President of Tennessee State University
- In office 1985–1986

Personal details
- Born: November 16, 1934
- Died: November 28, 1998 (aged 64) Lexington, Kentucky, U.S.
- Alma mater: Southern University University of Oregon University of Iowa

= Roy P. Peterson =

American academic administrator

Roy P. Peterson (November 16, 1934 - November 28, 1998) was an American academic administrator. He served as the president of Tennessee State University, a historically black public university in Nashville, Tennessee, from 1985 to 1986.

==Early life==
Peterson was born on November 16, 1934. He graduated from Southern University, where he earned a bachelor's degree. He earned a master's degree from the University of Oregon, and a PhD from the University of Iowa.

==Career==
Peterson served as the interim president of Tennessee State University from 1985 to 1986.

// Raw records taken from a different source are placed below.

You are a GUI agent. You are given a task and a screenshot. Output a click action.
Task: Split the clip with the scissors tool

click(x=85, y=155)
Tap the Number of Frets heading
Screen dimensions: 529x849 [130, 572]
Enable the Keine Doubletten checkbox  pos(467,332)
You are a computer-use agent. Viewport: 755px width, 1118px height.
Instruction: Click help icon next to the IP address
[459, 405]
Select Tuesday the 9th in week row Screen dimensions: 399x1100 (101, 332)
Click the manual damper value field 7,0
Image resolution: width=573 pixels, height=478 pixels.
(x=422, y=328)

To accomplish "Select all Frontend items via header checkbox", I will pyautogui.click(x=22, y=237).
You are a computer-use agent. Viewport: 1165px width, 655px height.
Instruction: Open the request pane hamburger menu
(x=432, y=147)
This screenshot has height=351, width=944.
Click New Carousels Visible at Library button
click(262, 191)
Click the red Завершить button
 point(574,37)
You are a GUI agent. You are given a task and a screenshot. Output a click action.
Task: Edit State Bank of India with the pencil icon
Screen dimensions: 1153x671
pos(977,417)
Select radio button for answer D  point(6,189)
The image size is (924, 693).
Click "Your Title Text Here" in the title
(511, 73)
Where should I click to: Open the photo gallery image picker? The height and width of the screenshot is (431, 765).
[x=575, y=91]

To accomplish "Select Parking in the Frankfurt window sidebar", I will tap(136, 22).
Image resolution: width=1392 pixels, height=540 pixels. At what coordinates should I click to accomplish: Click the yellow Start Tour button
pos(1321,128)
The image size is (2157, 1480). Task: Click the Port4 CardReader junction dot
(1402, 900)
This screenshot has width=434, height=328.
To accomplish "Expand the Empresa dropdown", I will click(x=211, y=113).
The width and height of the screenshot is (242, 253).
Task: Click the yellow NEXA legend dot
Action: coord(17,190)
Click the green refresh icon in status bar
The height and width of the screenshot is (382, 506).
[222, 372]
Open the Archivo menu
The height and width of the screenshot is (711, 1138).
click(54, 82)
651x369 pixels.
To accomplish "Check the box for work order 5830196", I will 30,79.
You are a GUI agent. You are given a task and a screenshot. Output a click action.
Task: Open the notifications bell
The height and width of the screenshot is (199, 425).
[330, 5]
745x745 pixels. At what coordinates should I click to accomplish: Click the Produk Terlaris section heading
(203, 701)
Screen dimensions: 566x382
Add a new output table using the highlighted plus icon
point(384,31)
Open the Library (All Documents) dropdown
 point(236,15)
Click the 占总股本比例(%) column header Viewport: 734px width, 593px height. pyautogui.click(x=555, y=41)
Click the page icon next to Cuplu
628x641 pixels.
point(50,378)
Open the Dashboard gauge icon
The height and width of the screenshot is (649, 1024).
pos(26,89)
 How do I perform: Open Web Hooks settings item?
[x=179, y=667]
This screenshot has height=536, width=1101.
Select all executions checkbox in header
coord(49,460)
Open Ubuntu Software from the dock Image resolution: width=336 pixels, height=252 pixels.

Peterson briefly worked for the Illinois Oversight Board of Higher Education. He was assistant to the executive director of the Kentucky Council on Higher Education from 1986 to 1995. He served as the secretary of the Kentucky Education, Arts and Humanities Cabinet from 1995 to 1998.

==Personal life and death==
With his wife Juanita, Peterson had two sons and a daughter. They resided in Lexington, Kentucky.

Peterson died of lung cancer on November 28, 1998, in Lexington, at 64.